(Stored data entries)
★ ★ ★

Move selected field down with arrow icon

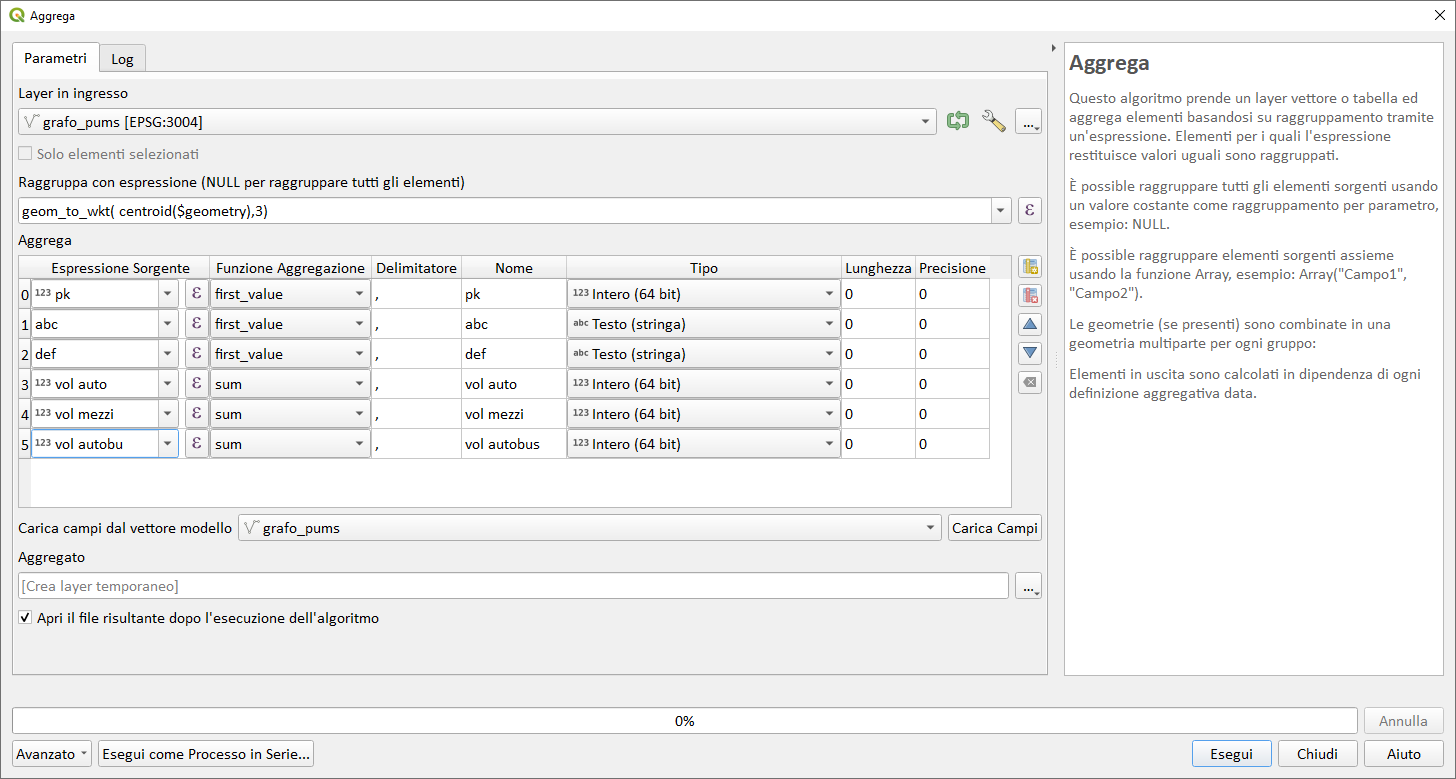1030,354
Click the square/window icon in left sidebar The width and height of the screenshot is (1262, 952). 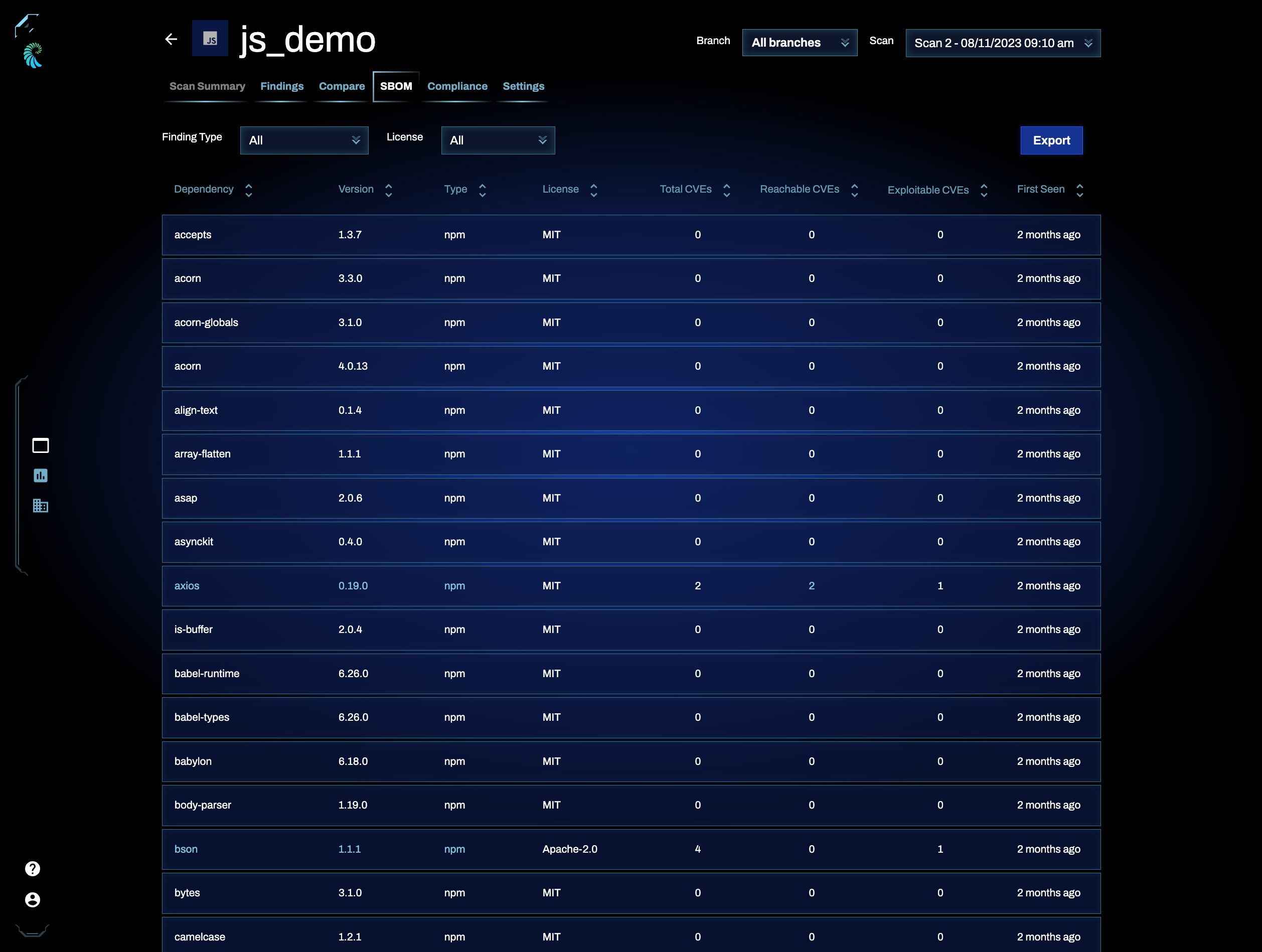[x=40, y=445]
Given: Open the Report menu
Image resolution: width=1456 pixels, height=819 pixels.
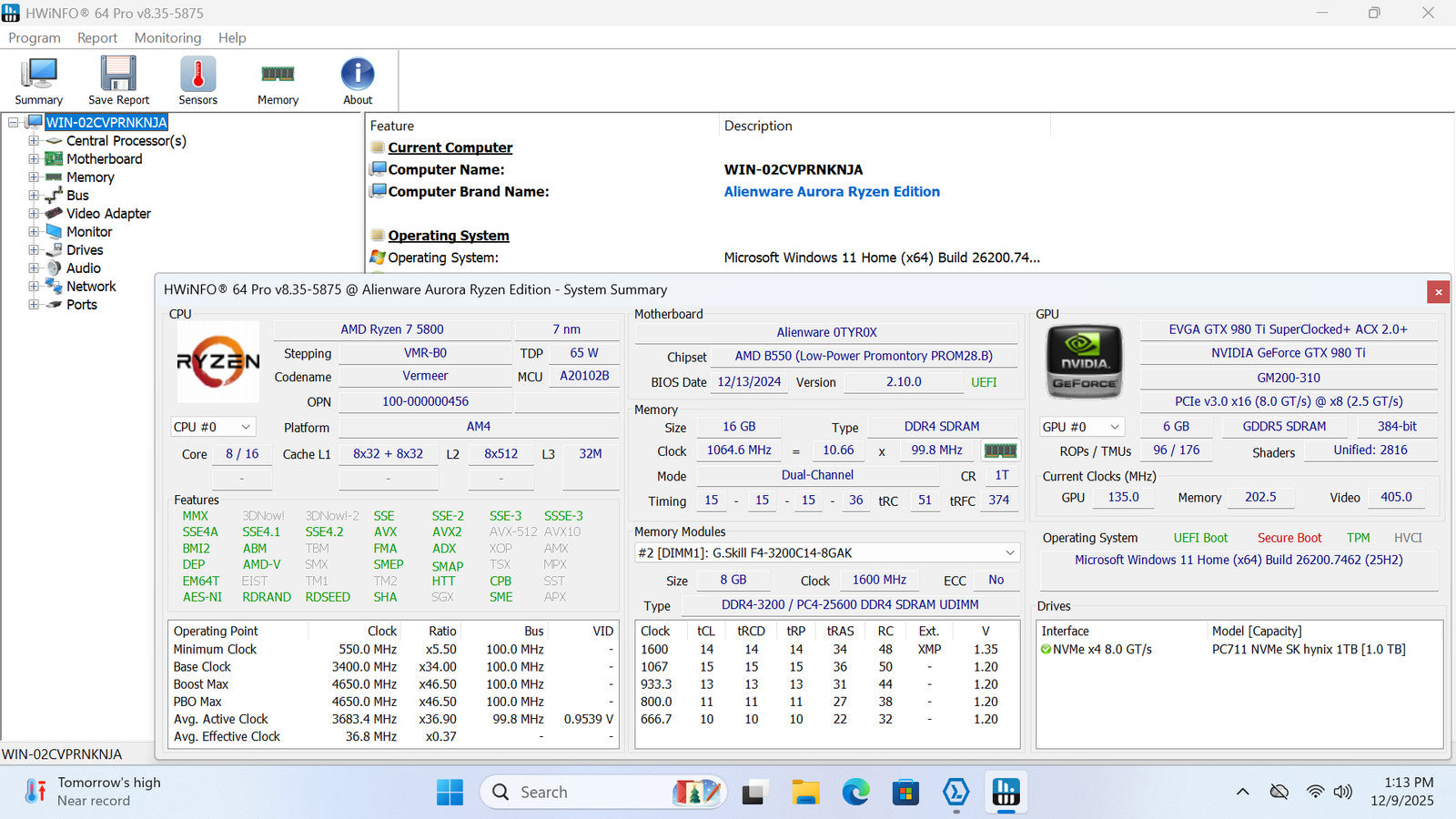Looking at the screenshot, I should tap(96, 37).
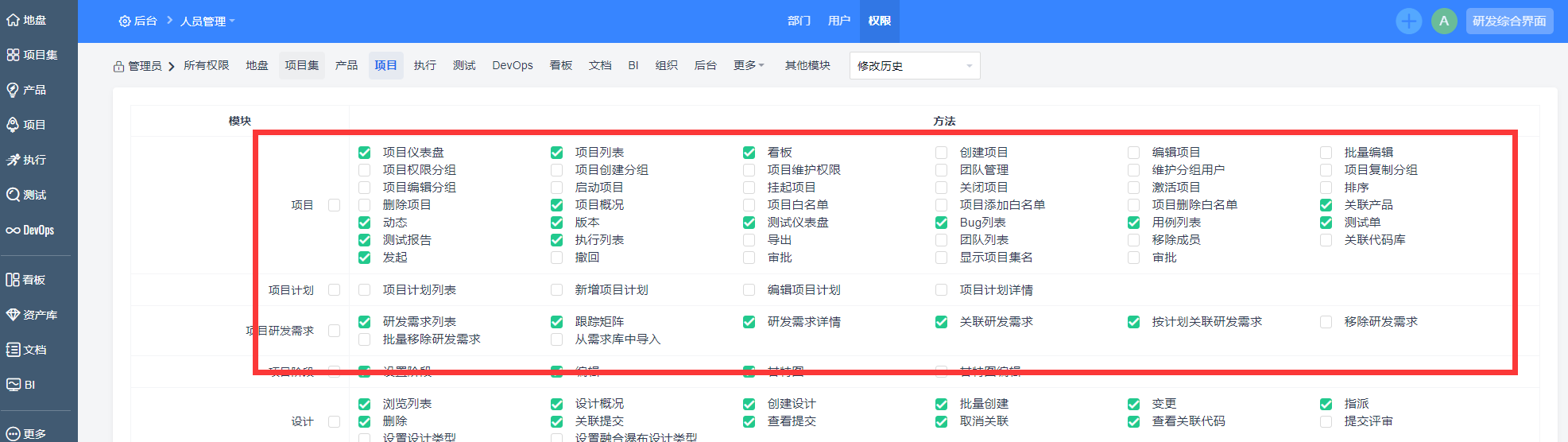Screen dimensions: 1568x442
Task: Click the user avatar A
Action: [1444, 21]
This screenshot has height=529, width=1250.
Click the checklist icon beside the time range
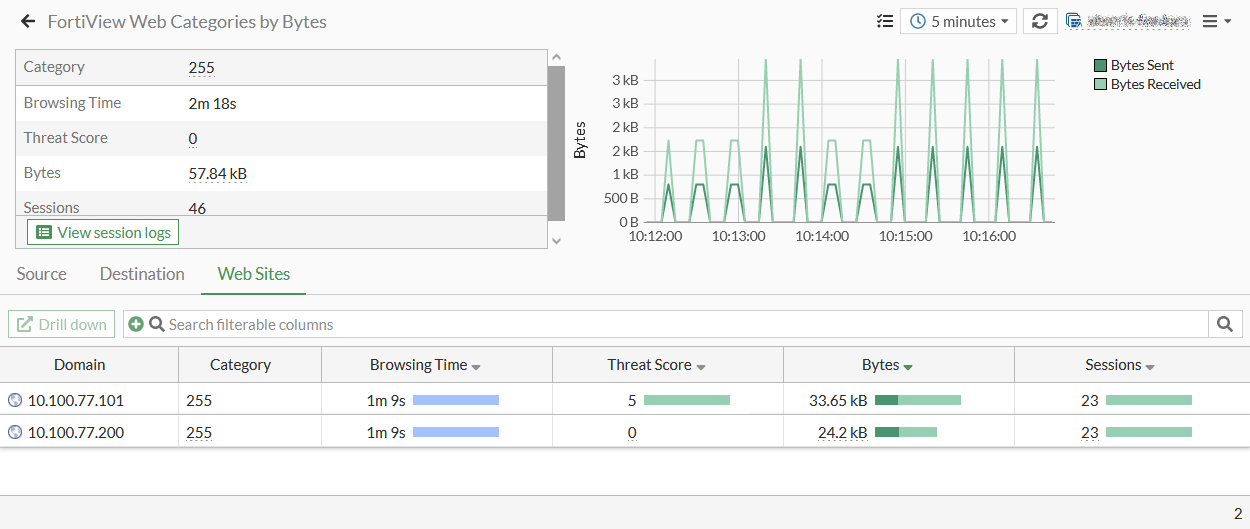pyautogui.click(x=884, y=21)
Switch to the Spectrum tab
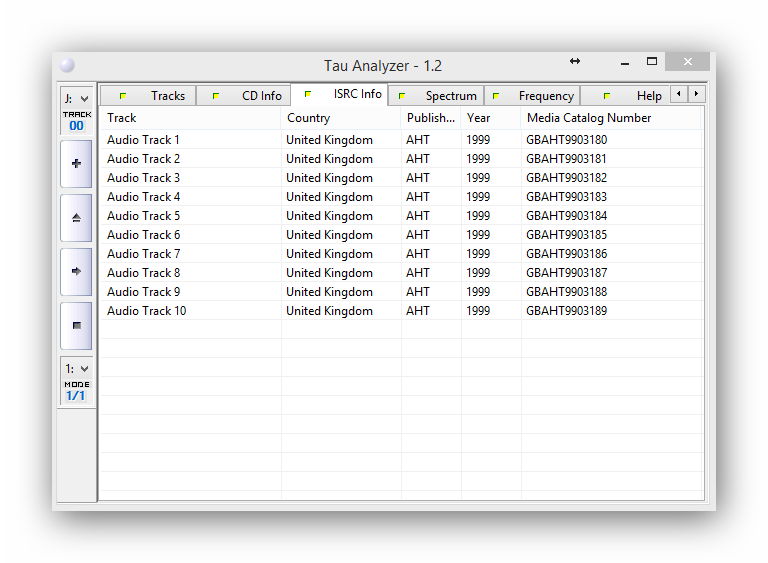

★ ★ ★

• _Exercise_:
Transcription of the lines from the one with "This screenshot has height=529, width=1250." through the end of the entries is required, exact and with no pictures.

• _Task answer_:
This screenshot has height=529, width=1250.
Click the checklist icon beside the time range
pyautogui.click(x=884, y=21)
Switch to the Spectrum tab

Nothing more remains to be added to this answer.